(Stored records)

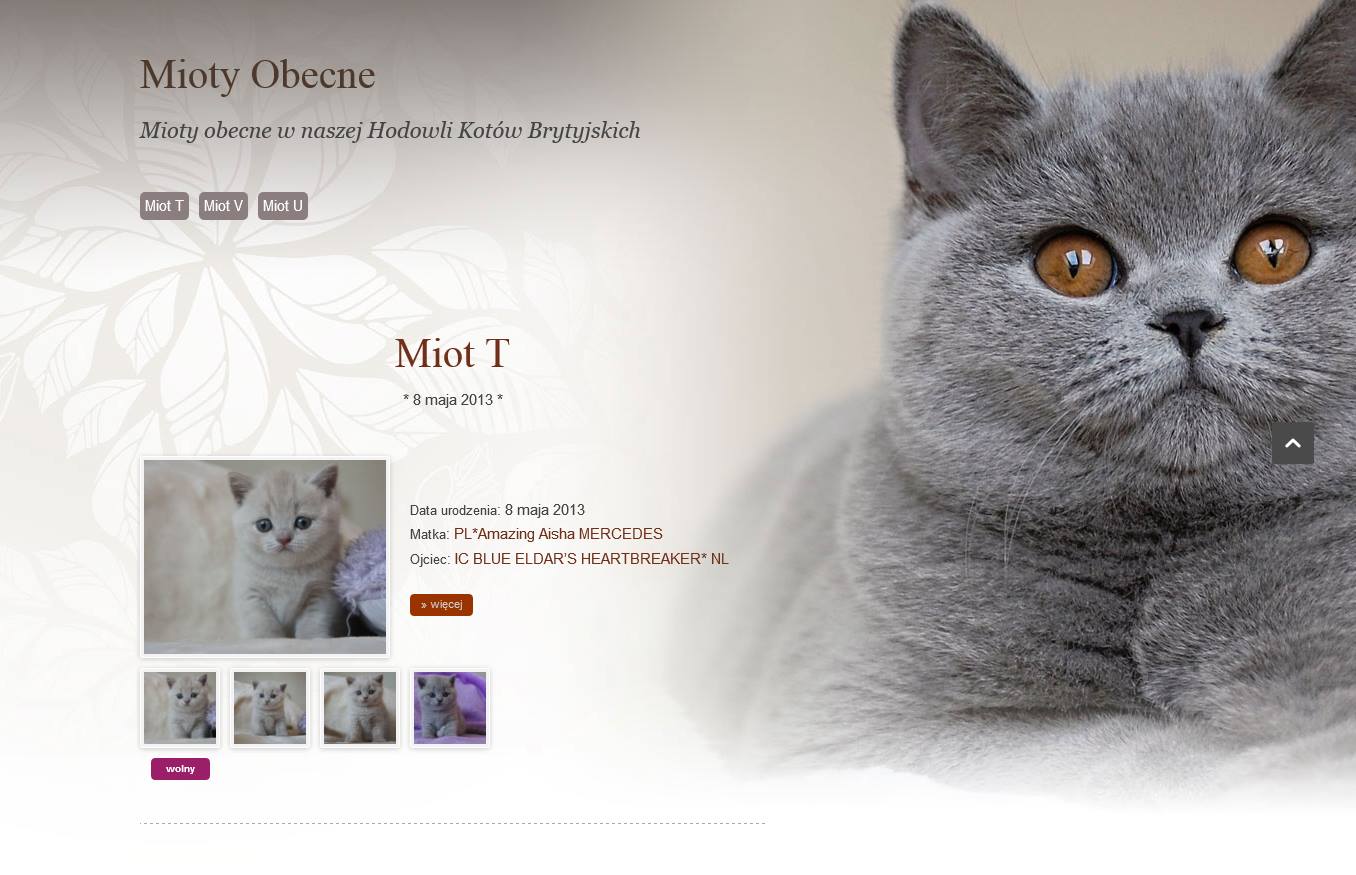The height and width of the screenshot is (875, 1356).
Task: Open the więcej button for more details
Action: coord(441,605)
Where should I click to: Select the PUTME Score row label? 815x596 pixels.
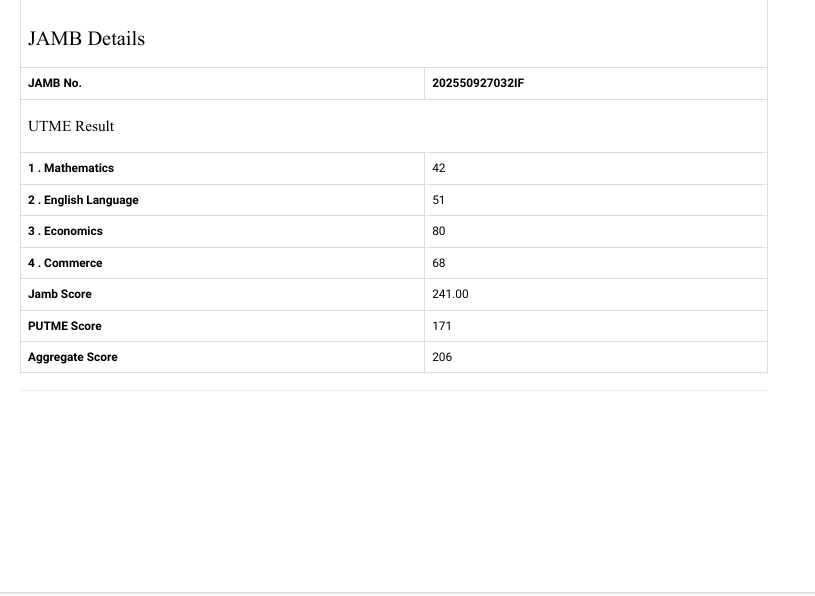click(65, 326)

■ Work to complete
What is needed is an exact restatement of the lines from the line with "Where should I" through the final line of the data, pictures excluded.

■ Response box
Where should I click to: Select the PUTME Score row label? 815x596 pixels.
click(65, 326)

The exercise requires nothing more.